Fifth, prevention has to use social networks. The Atlantic Council article is right to point to social propagation. Family-based programmes, school-based interventions, workplace health, faith and community networks, refugee-clinic models and peer support can help shift norms faster than one-to-one counselling alone.

Sixth, MENA should treat cardiometabolic disease as a field for regional cooperation. Data sharing, pooled procurement, cross-border clinical training, regional registries, harmonised screening standards and joint investment cases could turn fragmented national responses into a regional health security agenda.

This is where global health diplomacy matters. Infectious disease diplomacy has built institutions, funding platforms and rapid-response norms. Cardiometabolic disease has not received the same diplomatic seriousness, despite killing far more people over time.

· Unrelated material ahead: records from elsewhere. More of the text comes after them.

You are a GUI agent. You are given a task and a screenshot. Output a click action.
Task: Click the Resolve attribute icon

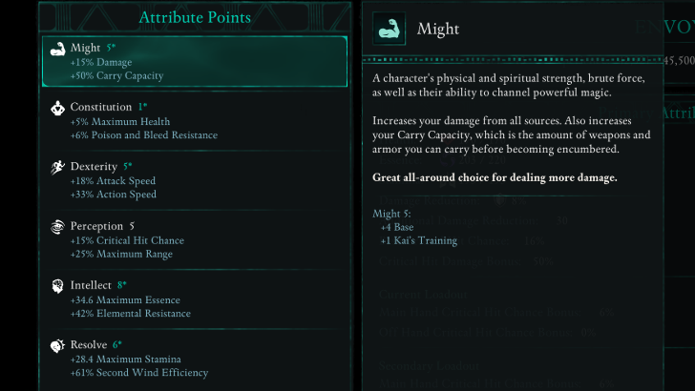point(56,345)
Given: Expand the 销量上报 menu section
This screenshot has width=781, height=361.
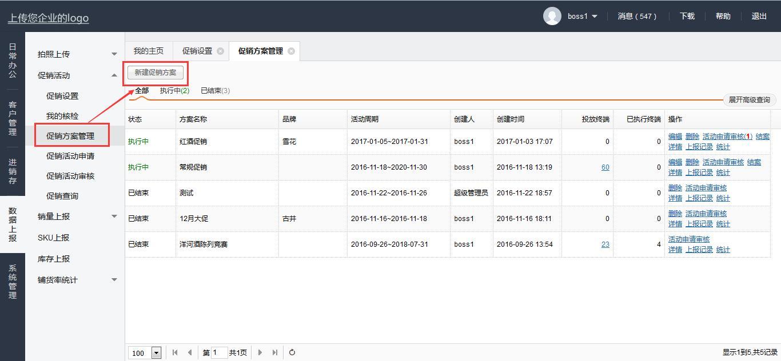Looking at the screenshot, I should (x=114, y=216).
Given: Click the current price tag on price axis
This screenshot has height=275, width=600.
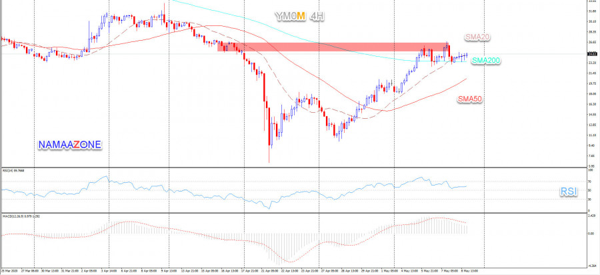Looking at the screenshot, I should click(x=592, y=54).
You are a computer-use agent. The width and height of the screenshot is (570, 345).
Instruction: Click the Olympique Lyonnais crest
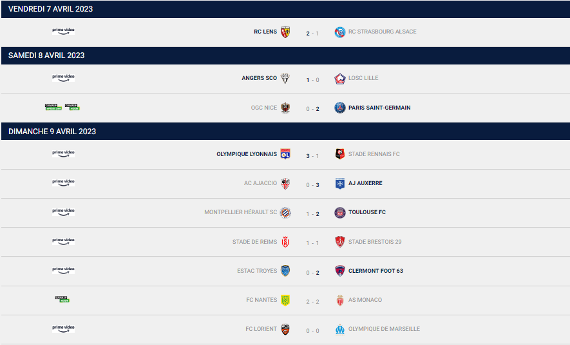[x=285, y=154]
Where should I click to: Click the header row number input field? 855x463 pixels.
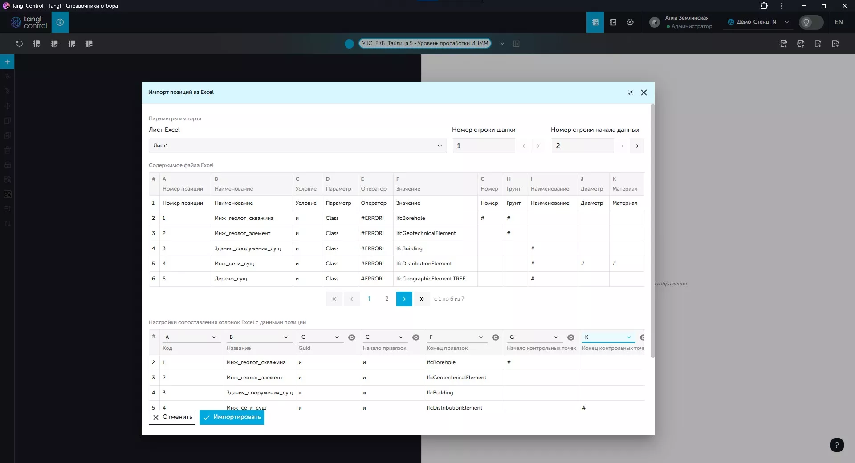coord(484,146)
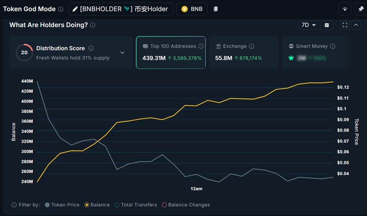Select the Exchange holders card
This screenshot has width=367, height=216.
coord(244,52)
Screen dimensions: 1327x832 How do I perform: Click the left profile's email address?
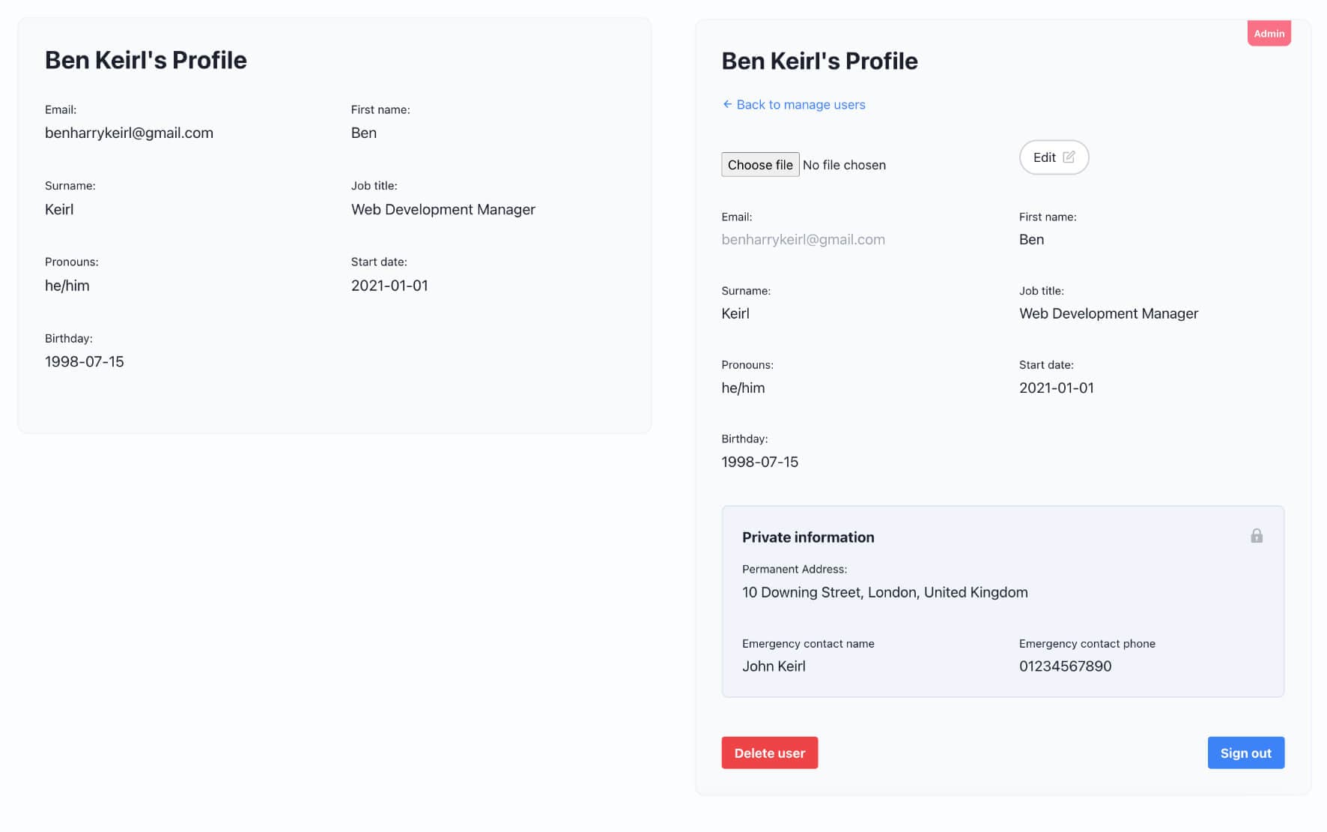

The comparison is uncomfortable. The world built global coalitions for HIV, tuberculosis, malaria and pandemic preparedness. It still treats hypertension and diabetes as routine domestic problems, even when they are draining economies and destabilising households across entire regions.

MENA should not wait for crisis language to become polite.

The cardiometabolic emergency is already here. It is visible in dialysis units, cardiology wards, amputations, stroke disability, family debt and younger adults dying before their time.

War destroys health systems violently. Cardiometabolic disease can hollow them out quietly.

Both deserve political attention. Only one is still being treated as background noise.